> [Given task]: From the listing below, pull out each line that contains the word "agent".

== == ==

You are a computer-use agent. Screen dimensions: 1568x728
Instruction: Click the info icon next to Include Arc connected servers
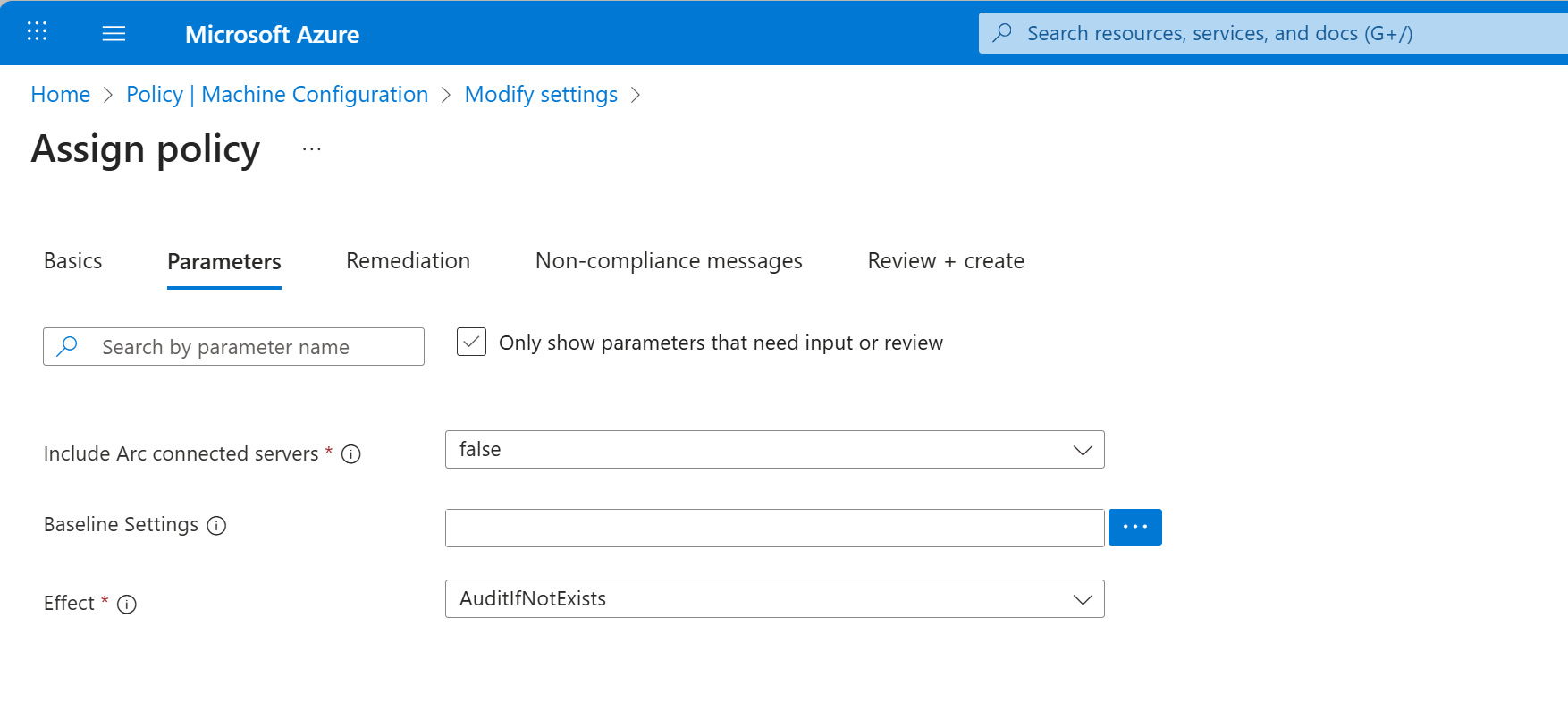351,454
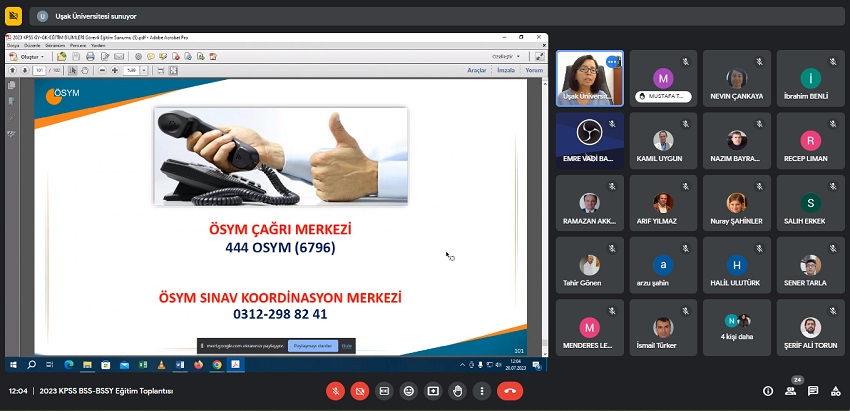Unmute the microphone in the call bar
This screenshot has width=850, height=411.
pyautogui.click(x=335, y=391)
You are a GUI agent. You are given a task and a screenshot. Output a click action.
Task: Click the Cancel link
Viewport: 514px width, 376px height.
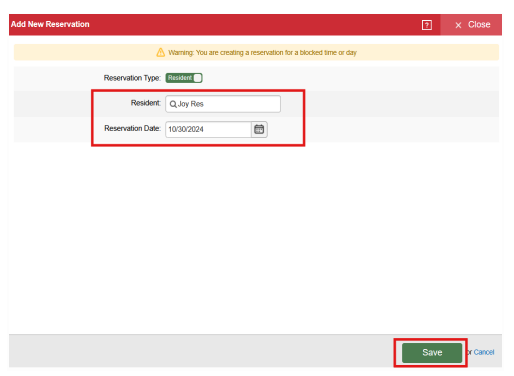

== == ==

> [Complete answer]:
You are a computer-use agent. Screen dimensions: 1568x728
You are a GUI agent. You are given a task and a screenshot. Output a click action.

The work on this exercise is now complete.